The bullion versions offered through the authorized purchasers bear no Mint mark.

Both the bullion and Uncirculated Mint-marked coins are struck on the same dedicated press at the Philadelphia Mint.

The highest sales thus far for the bullion issues have been recorded for the 2011 Gettysburg National Military Park and Glacier National Park issues with 126,700 coins each.

Sales off to rough start in 2010

Sales for the inaugural five 2010 bullion releases, all of which sold out, were limited to 33,000 coins each, because production was being split between the bullion and Uncirculated versions.

Just days before the introduction of the 2010 coins, sales were suspended Dec. 6, 2010, amid complaints of price gouging by some authorized purchasers offering the coins individually and in five-coin sets.

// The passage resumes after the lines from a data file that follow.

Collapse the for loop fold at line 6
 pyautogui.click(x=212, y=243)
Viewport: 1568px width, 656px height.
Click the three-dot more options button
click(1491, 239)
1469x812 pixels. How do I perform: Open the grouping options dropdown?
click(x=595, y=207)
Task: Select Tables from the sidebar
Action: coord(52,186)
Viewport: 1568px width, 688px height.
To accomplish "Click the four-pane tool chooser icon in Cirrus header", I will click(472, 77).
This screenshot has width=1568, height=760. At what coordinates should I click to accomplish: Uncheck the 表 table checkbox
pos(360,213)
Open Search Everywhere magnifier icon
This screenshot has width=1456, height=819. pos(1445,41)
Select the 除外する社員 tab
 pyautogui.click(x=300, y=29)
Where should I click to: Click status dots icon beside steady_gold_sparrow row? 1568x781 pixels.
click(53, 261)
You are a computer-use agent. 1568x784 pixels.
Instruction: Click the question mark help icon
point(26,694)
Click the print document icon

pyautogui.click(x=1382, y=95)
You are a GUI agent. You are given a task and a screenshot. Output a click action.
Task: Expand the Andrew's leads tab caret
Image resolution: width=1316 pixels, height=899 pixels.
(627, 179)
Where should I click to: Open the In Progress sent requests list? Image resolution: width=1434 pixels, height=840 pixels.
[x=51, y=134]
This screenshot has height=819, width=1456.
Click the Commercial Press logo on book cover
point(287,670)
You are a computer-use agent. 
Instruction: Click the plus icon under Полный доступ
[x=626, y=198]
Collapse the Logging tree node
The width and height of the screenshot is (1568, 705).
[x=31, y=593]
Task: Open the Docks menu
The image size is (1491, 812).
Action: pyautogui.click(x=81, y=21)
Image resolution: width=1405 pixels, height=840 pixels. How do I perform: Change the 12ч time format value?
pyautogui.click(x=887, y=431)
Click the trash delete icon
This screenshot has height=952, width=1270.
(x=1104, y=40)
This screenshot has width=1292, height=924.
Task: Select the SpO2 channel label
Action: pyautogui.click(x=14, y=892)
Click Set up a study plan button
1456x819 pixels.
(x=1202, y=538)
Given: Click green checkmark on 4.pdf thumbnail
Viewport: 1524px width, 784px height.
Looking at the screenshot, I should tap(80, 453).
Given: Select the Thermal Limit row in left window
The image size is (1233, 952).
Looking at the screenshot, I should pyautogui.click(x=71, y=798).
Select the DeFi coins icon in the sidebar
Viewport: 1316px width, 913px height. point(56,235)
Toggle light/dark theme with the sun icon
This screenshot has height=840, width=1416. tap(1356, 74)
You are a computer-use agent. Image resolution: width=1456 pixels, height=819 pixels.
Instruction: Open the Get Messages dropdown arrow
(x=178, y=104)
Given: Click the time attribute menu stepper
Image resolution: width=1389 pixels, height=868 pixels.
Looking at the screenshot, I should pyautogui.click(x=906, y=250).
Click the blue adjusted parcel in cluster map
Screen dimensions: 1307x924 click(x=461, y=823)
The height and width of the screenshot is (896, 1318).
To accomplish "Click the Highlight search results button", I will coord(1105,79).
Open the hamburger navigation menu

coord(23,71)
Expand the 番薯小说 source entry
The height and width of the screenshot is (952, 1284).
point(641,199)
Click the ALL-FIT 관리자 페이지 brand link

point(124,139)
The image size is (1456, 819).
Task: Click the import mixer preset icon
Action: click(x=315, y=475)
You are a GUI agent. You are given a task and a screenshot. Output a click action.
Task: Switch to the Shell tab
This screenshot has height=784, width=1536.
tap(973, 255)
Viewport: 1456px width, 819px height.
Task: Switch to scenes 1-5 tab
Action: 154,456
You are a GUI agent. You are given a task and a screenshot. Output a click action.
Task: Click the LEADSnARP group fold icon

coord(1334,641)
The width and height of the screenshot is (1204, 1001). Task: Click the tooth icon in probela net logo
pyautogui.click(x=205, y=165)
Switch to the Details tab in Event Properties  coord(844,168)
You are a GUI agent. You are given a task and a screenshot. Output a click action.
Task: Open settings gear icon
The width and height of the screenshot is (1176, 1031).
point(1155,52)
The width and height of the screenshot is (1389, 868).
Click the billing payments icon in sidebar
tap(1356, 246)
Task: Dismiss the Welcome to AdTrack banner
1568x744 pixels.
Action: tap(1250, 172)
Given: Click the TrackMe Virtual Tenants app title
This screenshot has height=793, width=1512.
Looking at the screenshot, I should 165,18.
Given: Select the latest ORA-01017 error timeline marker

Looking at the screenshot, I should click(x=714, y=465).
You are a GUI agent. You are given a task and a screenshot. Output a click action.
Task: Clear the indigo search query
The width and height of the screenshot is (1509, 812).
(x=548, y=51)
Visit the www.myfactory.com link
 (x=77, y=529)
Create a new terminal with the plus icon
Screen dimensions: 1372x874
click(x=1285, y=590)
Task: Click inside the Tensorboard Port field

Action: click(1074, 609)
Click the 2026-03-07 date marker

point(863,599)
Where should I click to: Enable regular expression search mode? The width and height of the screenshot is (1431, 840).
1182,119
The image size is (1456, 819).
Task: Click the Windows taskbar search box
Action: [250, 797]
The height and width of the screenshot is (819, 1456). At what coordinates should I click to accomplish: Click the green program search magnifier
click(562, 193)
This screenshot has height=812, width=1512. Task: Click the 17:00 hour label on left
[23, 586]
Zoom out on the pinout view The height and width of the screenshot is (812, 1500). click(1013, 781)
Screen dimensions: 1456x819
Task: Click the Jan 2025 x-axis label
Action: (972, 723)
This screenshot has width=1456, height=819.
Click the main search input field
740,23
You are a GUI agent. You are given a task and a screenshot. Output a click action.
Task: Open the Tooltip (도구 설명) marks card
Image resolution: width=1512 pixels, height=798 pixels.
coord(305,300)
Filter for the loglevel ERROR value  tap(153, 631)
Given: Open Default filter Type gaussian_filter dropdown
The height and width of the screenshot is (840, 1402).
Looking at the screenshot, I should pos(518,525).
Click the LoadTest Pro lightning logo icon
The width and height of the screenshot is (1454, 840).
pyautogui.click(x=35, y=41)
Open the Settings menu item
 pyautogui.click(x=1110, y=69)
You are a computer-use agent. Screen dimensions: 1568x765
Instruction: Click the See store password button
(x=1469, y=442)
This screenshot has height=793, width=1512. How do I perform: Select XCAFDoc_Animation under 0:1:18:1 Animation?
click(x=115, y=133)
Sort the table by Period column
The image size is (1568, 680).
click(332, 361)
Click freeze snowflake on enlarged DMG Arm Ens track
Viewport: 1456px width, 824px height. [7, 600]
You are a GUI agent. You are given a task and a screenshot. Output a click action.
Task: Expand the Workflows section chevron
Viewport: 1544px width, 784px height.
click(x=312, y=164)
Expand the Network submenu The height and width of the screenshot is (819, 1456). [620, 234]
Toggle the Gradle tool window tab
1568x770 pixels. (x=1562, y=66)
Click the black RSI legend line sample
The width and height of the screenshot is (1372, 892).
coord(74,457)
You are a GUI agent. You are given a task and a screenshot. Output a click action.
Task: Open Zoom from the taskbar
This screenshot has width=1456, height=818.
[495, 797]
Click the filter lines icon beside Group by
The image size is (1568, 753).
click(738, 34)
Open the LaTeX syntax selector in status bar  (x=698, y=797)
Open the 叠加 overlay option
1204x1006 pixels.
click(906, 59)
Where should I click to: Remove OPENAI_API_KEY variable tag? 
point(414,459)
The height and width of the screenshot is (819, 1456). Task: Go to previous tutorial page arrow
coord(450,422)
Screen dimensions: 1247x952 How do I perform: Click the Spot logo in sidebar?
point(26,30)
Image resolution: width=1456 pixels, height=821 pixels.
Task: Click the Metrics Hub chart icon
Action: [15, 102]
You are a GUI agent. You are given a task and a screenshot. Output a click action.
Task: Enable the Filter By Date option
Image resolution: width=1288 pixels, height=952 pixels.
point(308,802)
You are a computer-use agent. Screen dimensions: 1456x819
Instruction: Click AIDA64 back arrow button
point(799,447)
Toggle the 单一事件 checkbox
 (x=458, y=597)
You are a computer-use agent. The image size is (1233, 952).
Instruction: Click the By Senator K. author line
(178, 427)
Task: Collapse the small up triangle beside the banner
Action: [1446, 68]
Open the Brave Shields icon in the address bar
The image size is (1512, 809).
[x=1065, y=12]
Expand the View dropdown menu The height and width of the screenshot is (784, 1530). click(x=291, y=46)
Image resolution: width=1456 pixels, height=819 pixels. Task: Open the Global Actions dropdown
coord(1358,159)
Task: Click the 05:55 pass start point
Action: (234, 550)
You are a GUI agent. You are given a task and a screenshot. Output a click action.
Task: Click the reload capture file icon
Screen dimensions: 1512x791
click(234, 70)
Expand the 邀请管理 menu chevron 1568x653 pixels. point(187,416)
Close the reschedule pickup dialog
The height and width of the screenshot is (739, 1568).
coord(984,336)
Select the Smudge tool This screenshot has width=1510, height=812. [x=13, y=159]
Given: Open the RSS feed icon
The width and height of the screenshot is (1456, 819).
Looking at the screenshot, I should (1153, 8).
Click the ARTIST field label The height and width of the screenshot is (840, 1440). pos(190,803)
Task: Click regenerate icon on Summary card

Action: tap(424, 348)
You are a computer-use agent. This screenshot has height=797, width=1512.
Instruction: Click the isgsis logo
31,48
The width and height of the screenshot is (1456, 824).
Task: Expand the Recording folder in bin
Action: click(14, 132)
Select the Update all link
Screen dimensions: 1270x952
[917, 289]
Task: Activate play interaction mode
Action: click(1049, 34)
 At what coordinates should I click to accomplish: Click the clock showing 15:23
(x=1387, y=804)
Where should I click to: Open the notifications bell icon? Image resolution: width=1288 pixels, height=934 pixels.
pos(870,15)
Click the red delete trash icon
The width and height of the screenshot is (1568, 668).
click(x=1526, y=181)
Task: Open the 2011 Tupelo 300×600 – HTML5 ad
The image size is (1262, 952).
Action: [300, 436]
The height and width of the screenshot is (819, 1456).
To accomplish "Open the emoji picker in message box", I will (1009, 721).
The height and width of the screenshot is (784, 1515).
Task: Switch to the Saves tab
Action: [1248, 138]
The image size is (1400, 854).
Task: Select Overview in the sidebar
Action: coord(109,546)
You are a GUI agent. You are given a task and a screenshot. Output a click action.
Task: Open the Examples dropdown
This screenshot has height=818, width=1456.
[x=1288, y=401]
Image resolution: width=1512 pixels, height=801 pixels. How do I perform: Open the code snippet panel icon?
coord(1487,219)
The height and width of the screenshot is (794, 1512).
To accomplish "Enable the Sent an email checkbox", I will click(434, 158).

U.S. Mint officials reopened sales Dec. 10, 2010, but with restrictions imposed. Coins had to be sold in the United States only; had to be sold directly to the public, not dealers; and could not be sold for more than 10 percent above what the authorized purchaser acquired the coins for from the Mint.

Collectors were limited to purchasing one five-piece set from individual authorized purchaser, but some enterprising collectors obtained single sets from more than one authorized purchaser.

After the Mint’s restrictions, prices authorized purchasers were allowed to charge for their sets were limited to around the $900 to $950 level during the second offering. Before the limits were imposed, the pricing, which had incited collector complaints, was around $1,395.

Soon after the coins hit the secondary market, single coins, containing approximately $150 worth of silver, were selling at up to $500 each. Five-piece sets were being hawked for up to $2,500.

Today, five-coin sets of the 2010 5-ounce silver bullion coins can be found for $1,200; 2011 sets for $700; and 2012 sets for $1,400. Pricing for 2013 five-coin sets was unavailable at press time.

Examples of the 2010 Hot Springs National Park 5-ounce silver bullion coin, graded Professional Coin Grading Service Mint State 60 Deep-Mirror Prooflike, were found offered for $280 as of June 30.

Authorized purchasers are approved to purchase the coins directly from the Mint for secondary market resale. The authorized purchasers obtain the coins from the U.S. Mint at a price based on the closing London PM fix spot price per troy ounce of gold plus a $9.75 premium per coin.